--- Exercise ---
Repeat the lines from the one containing "Given: Click the numbered circle for step 3" through the last line of the data, exactly, pictures omitted.

Stored items:
##############################
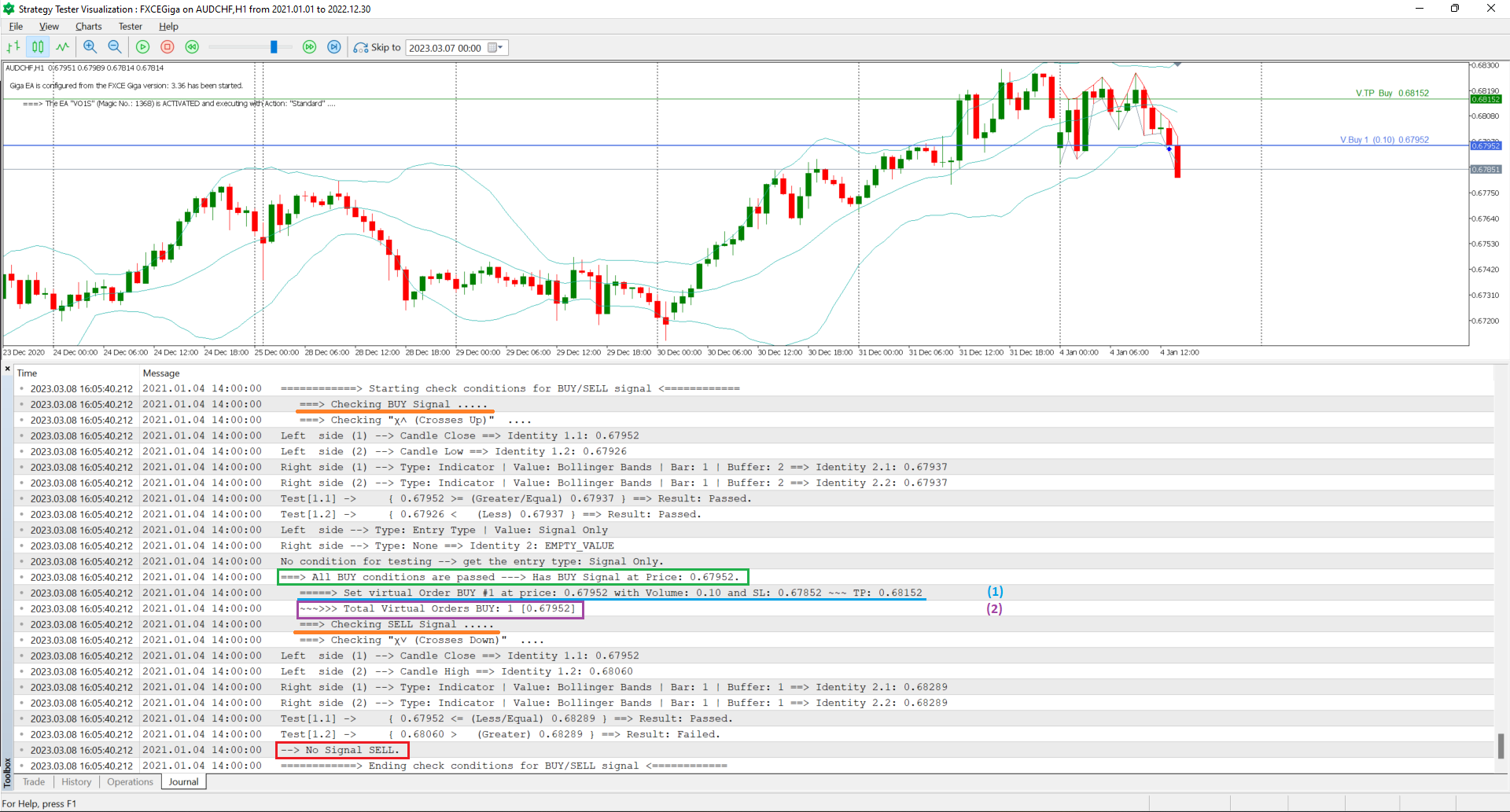The height and width of the screenshot is (812, 1510).
Task: Stop the strategy tester visualization
Action: tap(167, 47)
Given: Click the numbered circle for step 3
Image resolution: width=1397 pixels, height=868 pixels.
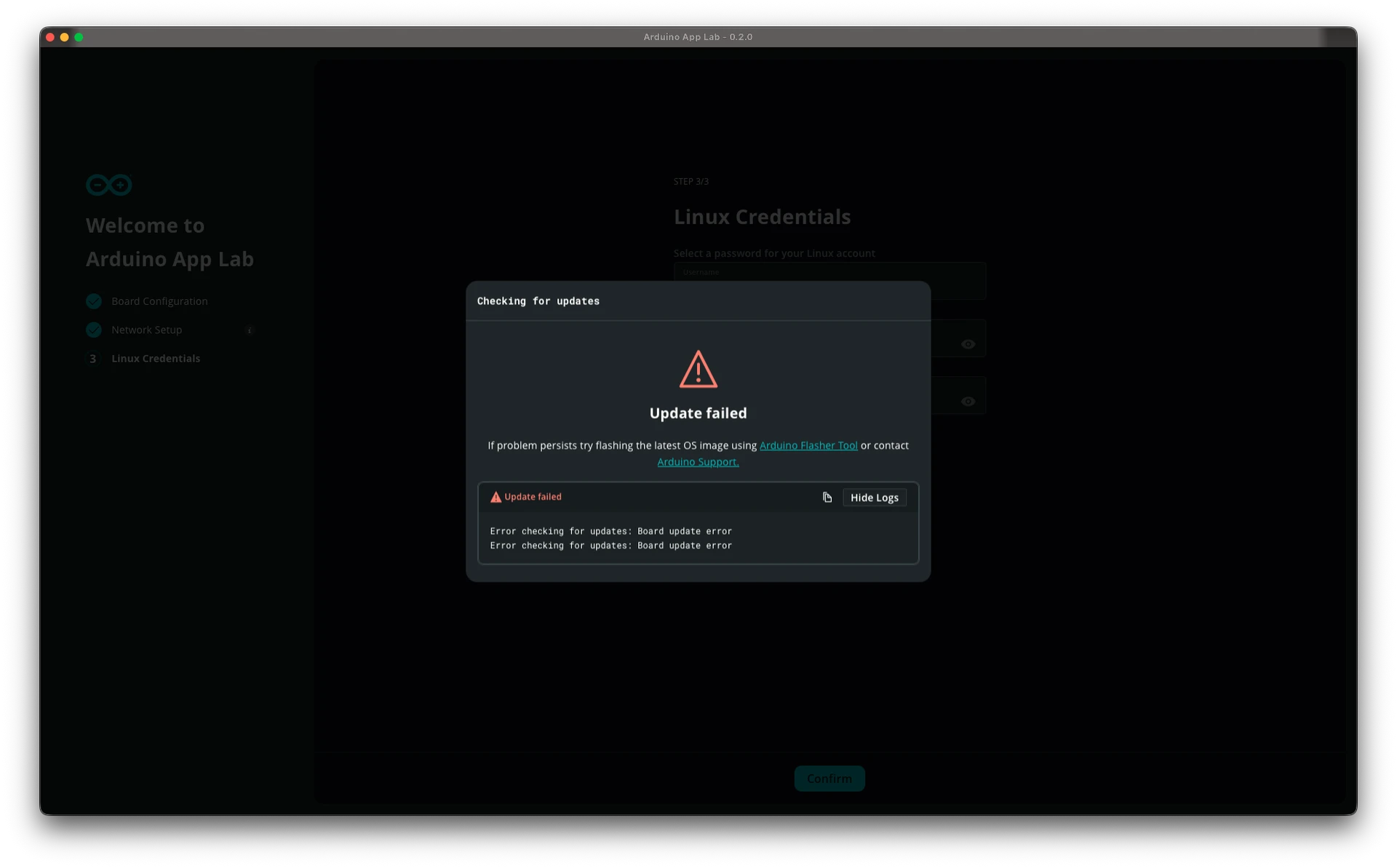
##############################
--- Exercise solution ---
Given: Click the numbered circle for step 3
Image resolution: width=1397 pixels, height=868 pixels.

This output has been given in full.